Pearl Jam, “Gigaton”

Pearl Jam
Gigaton
REPUBLIC
8/10

Pearl Jam always felt like the outlier of Seattle’s Big Four grunge bands. For one, their music is the most optimistic, which is to say that it’s optimistic at all (Alice in Chains might be a distant second, which says a lot about the other two). Frontman Eddie Vedder, the poster child for ’90s angst, famously graced the cover of Time alongside the headline “All the Rage” in 1993, but his band is also responsible for songs with titles like “Given to Fly” and, of course, soaring choruses like “I’m still alive.” This sense of hopeful perseverance is a hallmark of Pearl Jam’s, present on every one of their albums. Their latest, Gigaton, opens with it; the chorus of “Who Ever Said” is “Whoever said it’s all been said gave up on satisfaction.”
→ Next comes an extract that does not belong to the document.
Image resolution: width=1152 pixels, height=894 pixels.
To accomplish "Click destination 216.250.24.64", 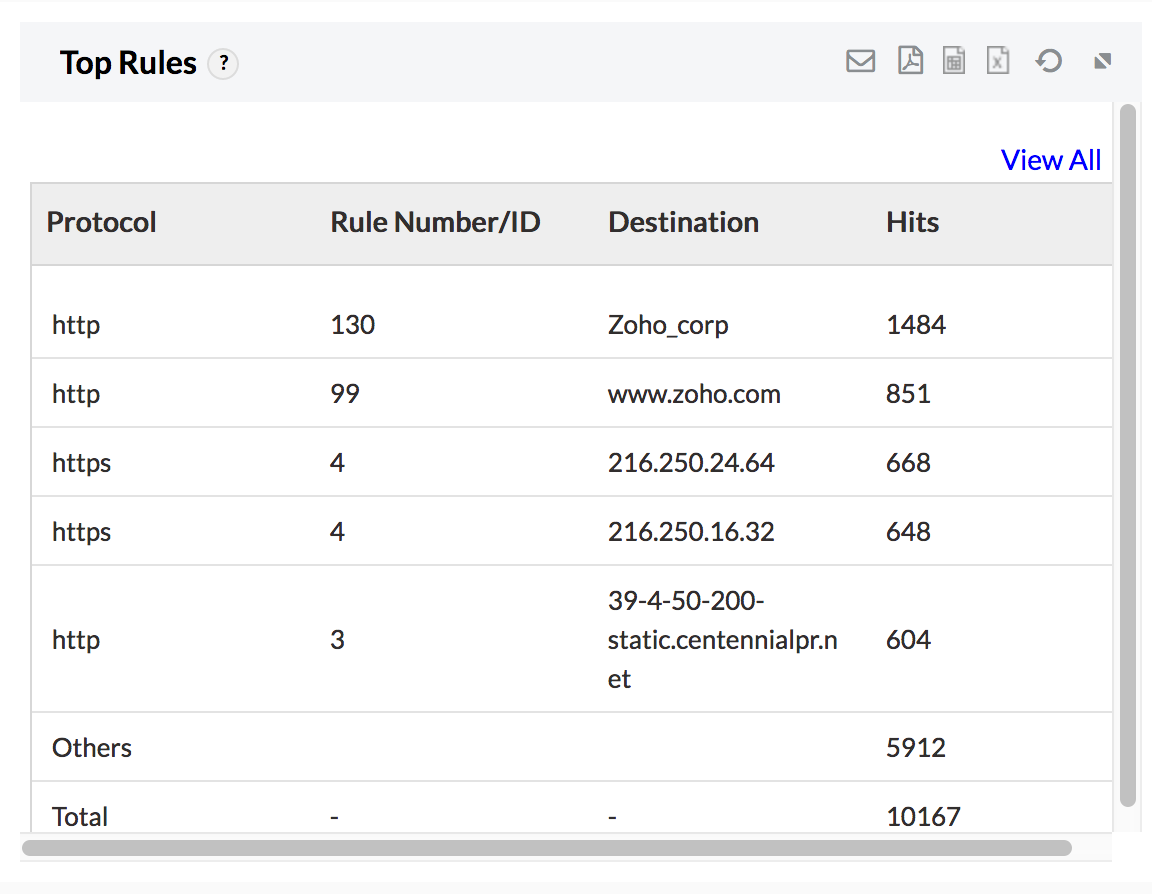I will (x=691, y=463).
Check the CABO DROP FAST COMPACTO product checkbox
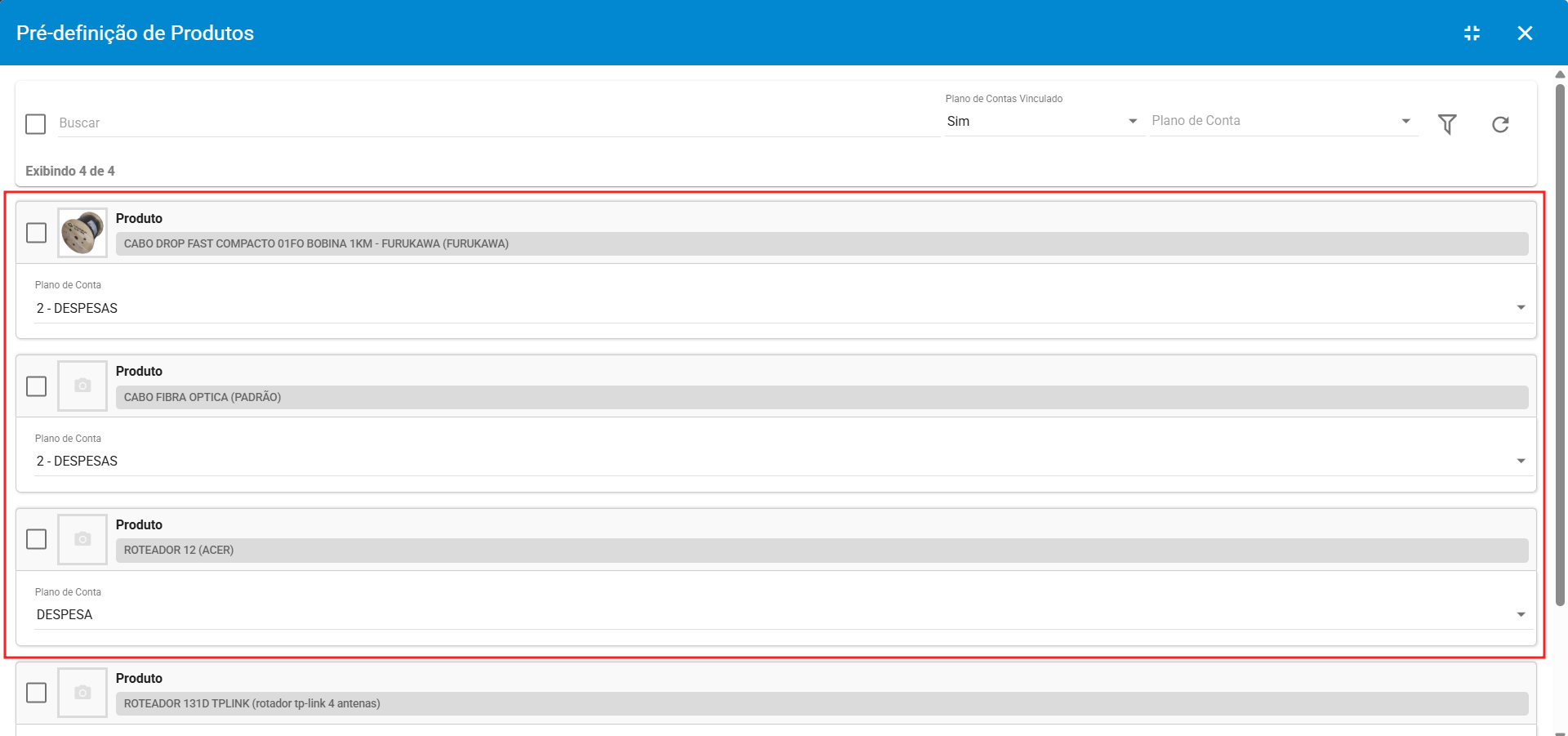The height and width of the screenshot is (736, 1568). pyautogui.click(x=37, y=233)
Their last studio album, 2013’s Lightning Bolt, was fine but unmemorable. Gigaton doesn’t have that problem. Each track offers something new, and often it’s unlike anything the band has done before. It’s jarring, at first, to hear Vedder’s distinctive voice on a heavily electronic song like “Dance of the Clairvoyants,” which sounds like the product of a Byrne-Eno collaboration—but it quickly grows on you. “Buckle Up” finds Vedder delicately exploring a parent-child relationship, a theme Pearl Jam spent much of their early albums considering and one which Vedder himself has wrestled with for much of his life (now, though, it’s a little different: “I finally awoke to my mother’s wrath / Call lights, bed sores, and sponge baths.”) And “Quick Escape” is crunchy, Zeppelin-esque hard rock, even including Kashmir in its list of locations on a quest “to find a place Trump hadn’t fucked up yet.” (Remember Riot Act, Pearl Jam’s post-9/11 album, when they wrote “Bu$hleaguer,” with lines like “Born on third, thinks he got a triple,” to dunk on the president? The more things change, etc.).

More than anything, Gigaton, which was recorded in Seattle and Montana, feels heavily influenced by the natural world, like a dispatch from a wide-open space. It vibrates with an energy that sounds like birds flying, wind blowing, waves pulsing, even whales singing—and it works beautifully. Where Lightning Bolt was solid but stagnant, Gigaton is (ironically) more electric, a living, breathing thing giving off sparks. It takes one listen to make an impression as large as its title might suggest, feeling simultaneously sweeping and intimate, like opening a kitchen window and getting a lungful of fresh Pacific Northwest air. 

On the quietly stunning “Alright,” Vedder sings, “It’s alright to be alone, to listen for a heartbeat, it’s your own.” There’s no way Pearl Jam could’ve known that Gigaton would come out in the midst of a global pandemic—but ultimately, this is the album we need right now.